# [Work instruction]
Starting at the first line of the data, print each line verbatim up to and including the line bearing "The image size is (1080, 631).", omitting pictures.

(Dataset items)
□ □ □ □

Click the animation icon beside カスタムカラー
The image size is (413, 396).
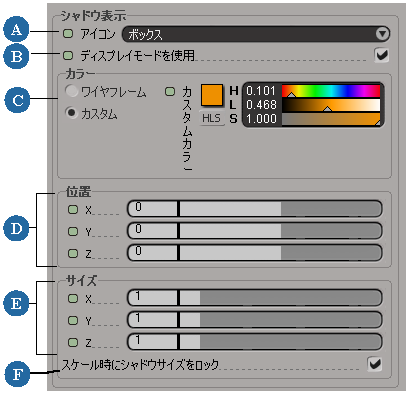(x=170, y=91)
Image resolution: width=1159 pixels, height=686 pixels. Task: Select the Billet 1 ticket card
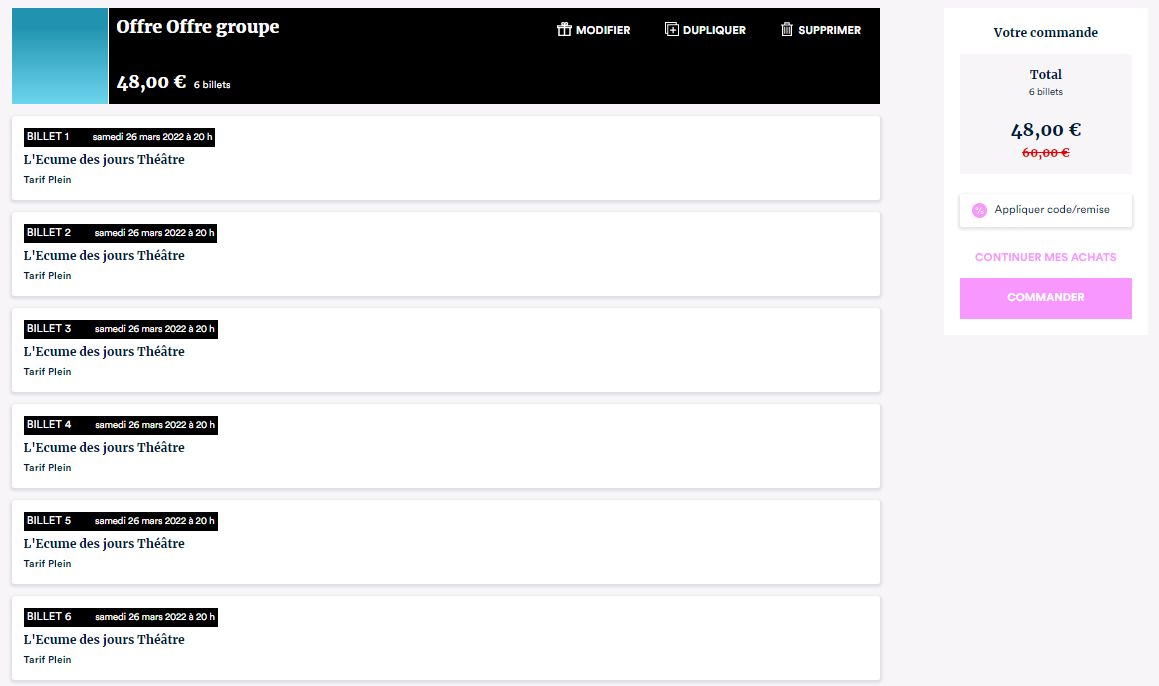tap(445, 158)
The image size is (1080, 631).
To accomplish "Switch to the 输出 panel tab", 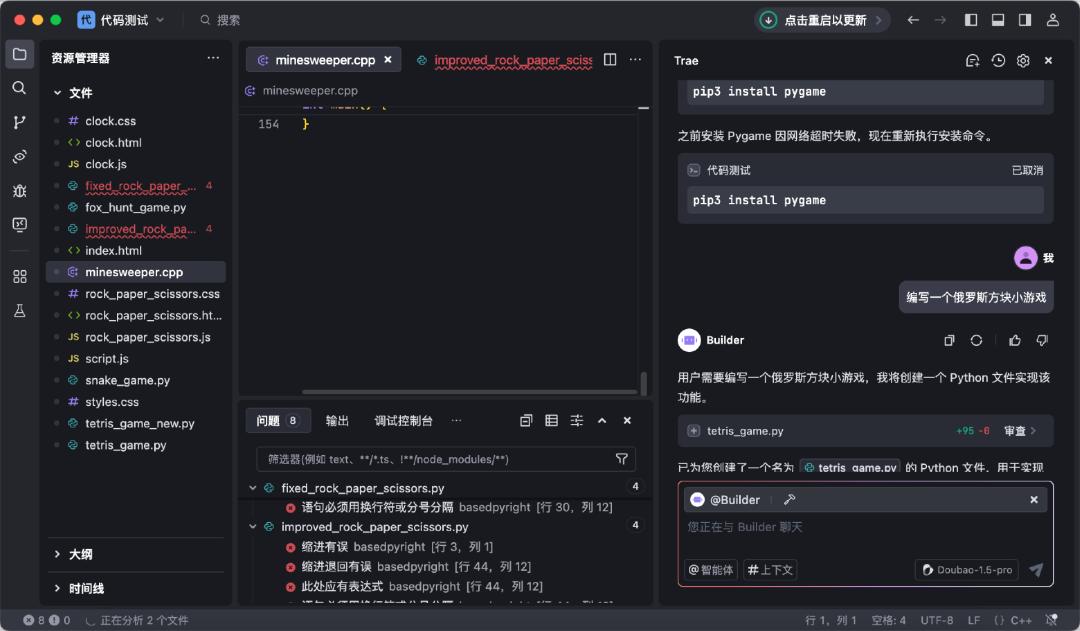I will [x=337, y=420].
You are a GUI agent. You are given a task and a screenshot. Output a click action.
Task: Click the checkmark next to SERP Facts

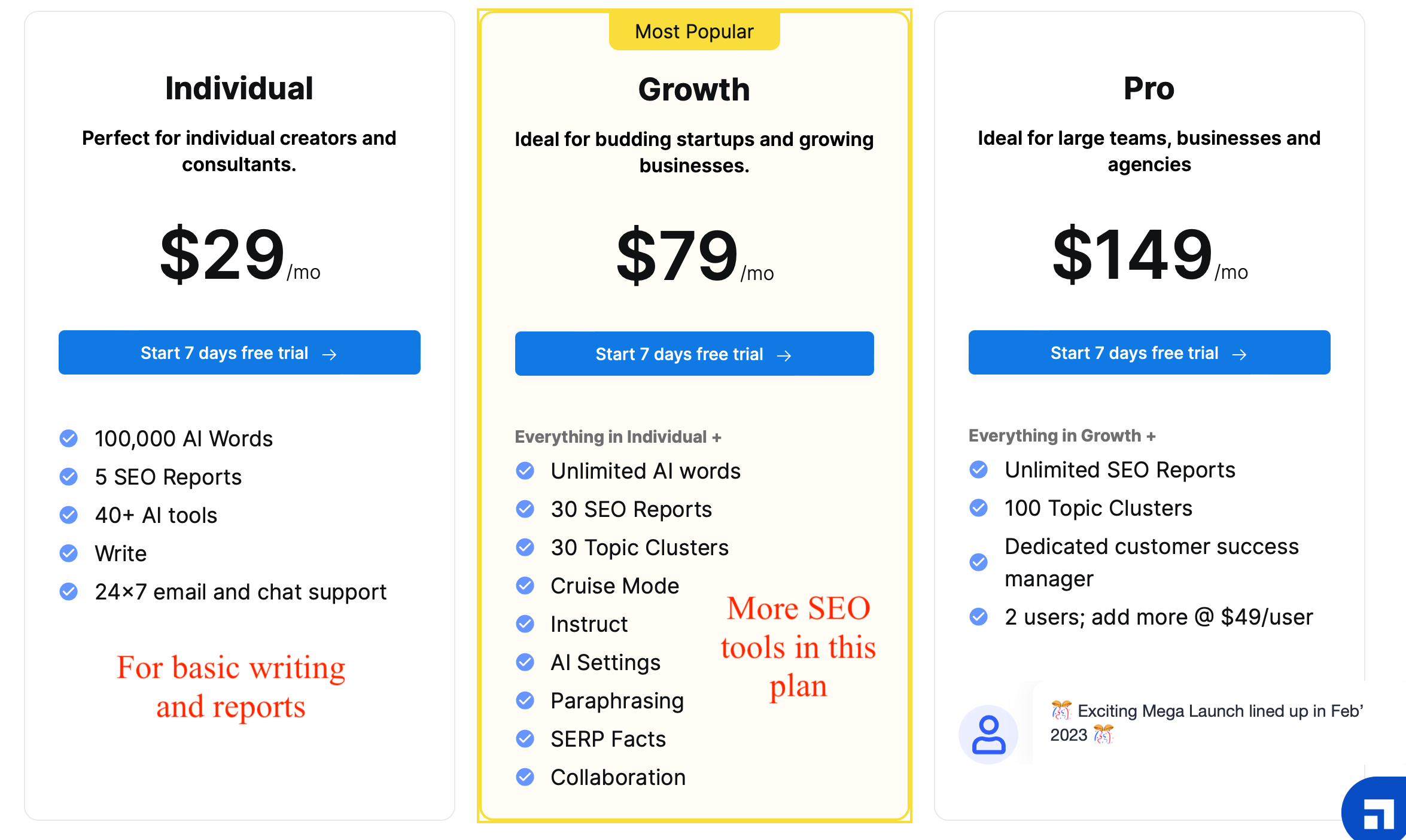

□ □ □ □

# [Answer area]
Click the animation icon beside カスタムカラー
The image size is (413, 396).
(x=170, y=91)
Image resolution: width=1159 pixels, height=686 pixels. Task: Select the Billet 1 ticket card
tap(445, 158)
The image size is (1080, 631).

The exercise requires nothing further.